In determining whether to grant a motion for summary judgment, the Court must examine the evidence to determine whether a material fact issue exists. The party seeking the judgment has the burden of demonstrating the absence of any genuine. issue of material fact even when the evidence is viewed in the light most favorable to the opposing party. If the record discloses that there is a possibility of genuine issue of material fact, the motion must be denied. Because of the serious effects of granting a summary judgment, courts are generally reluctant to grant such relief. However, in the appropriate cases, it is granted.

II

Plaintiffs motion for summary judgment is premised on the contention that the doctrine of collateral estoppel bars relitigation of the factual issue of the state court finding of intent; that the defendant’s guilty plea is an admission of intent and also collaterally estops further litigation of the issue; and that the state court verdict and the guilty plea satisfies the requisite “willful and malicious injury” standard imposed by 11 U.S.C. § 523(a)(6).

The Supreme Court’s decision in Brown v.
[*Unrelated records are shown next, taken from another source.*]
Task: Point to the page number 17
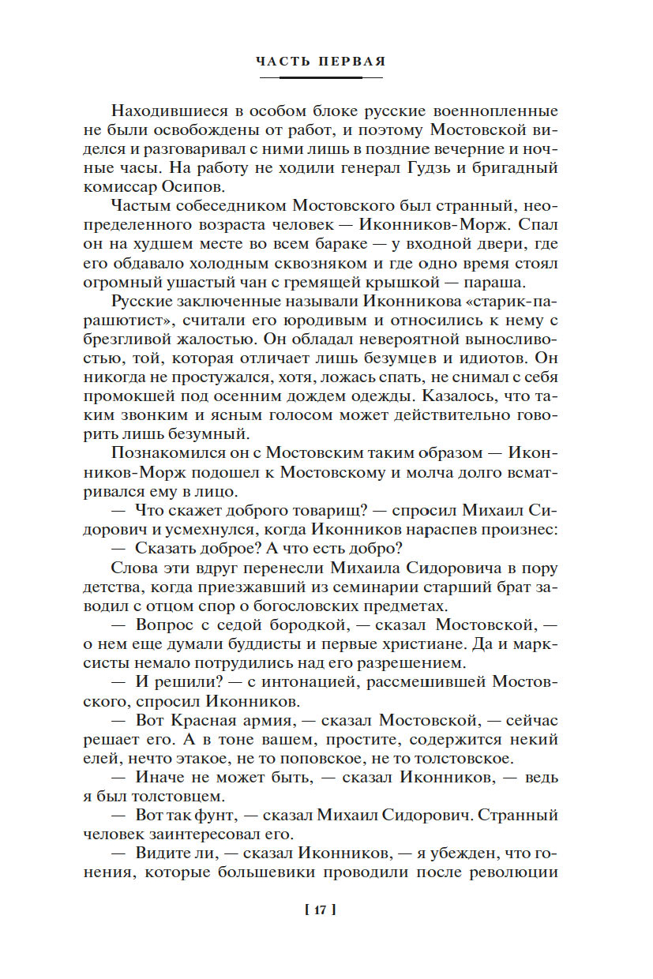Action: click(320, 910)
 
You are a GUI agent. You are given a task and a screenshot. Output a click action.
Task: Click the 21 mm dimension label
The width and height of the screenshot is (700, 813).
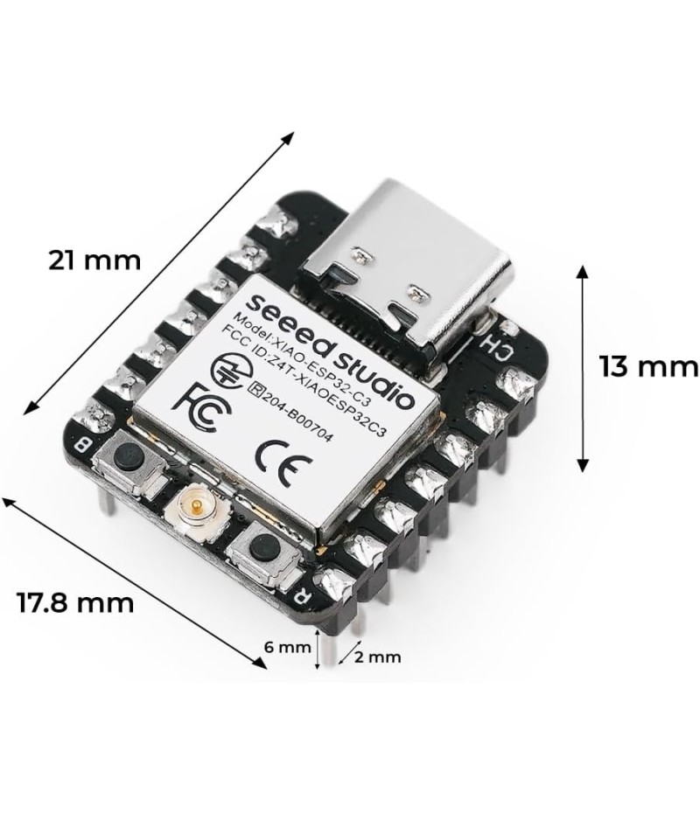94,260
Felsen, 442 U.S. 127, 99 S.Ct. 2205, 60 L.Ed.2d 767 (1979) made clear that bankruptcy courts are not limited by the doctrine of res judicata when determining whether a particular debt is dischargeable. In dicta the Court indicated that collateral estoppel should be applied if the state court’s decisions on factual issues were based on standards identical to those used by the bankruptcy court in its determination of dischargeability. Id. at 139 n. 10, 99 S.Ct. at 2213 n. 10. Despite the direction given by the Brown dicta, jurisdictions are not uniform in their application of collateral estoppel. Some jurisdictions regard the congressional grant of exclusive jurisdiction over dischargeability issues to foreclose application of collateral estoppel totally. In re Houtman, 568 F.2d 651 (9th Cir.1978); Carey Lumber Co. v. Bell, 615 F.2d 370 (5th Cir.1980); In re Cooper, 17 B.R. 733 (Bkrtcy.D.Md.1982).
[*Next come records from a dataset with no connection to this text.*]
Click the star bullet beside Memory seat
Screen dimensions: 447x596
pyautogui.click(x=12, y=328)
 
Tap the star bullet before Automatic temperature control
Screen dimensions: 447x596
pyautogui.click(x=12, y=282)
Other courts, including this one, have followed the dicta in Brown and applied collateral éstoppel when the state court standards paralleled the bankruptcy court standards. Matter of Ross, 602 F.2d 604 (3rd Cir.1979), Matter of Merrill, 594 F.2d 1064 (5th Cir.1980); Spilman v. Harley, 656 F.2d 224 (6th Cir.1981); In re Spector, 22 B.R. 226 (Bkrtcy.N.D.N.Y.1982); In re Carothers, 22 B.R. 114 (Bkrtcy.D.Minn.1982); In re Cook, 21 B.R. 112 (Bkrtcy.D.N.M.1982). The Eighth Circuit has not yet addressed the issue. Applying collateral estoppel when the standards used by the state court and bankruptcy court are identical is logically consistent with Brown and maximizes' efficient use of court time.
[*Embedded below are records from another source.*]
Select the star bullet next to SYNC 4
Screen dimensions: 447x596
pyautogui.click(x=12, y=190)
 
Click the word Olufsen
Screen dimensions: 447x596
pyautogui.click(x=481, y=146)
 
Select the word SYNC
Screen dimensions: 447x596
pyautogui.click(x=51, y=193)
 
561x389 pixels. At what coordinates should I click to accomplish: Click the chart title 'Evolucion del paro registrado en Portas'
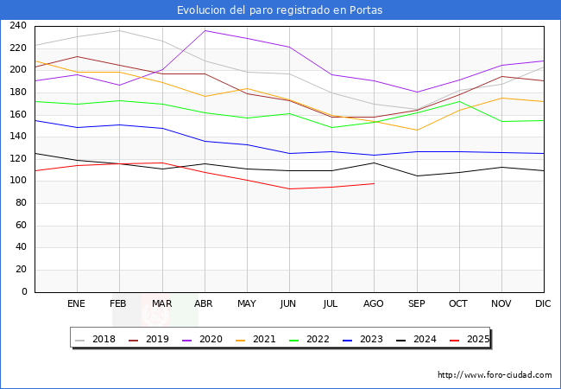(280, 10)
There are basically four criteria which must be met before collateral estop-pel can be applied to bar a relitigation of factual issues. The elements are:

(1) The issue sought to be precluded must be the same issue as that involved in the prior action;
(2) The issue must have been actually litigated;
(3) The issue must have been determined by a valid and final judgment, and
(4) The determination.of the issue must have been essential to the final judgment.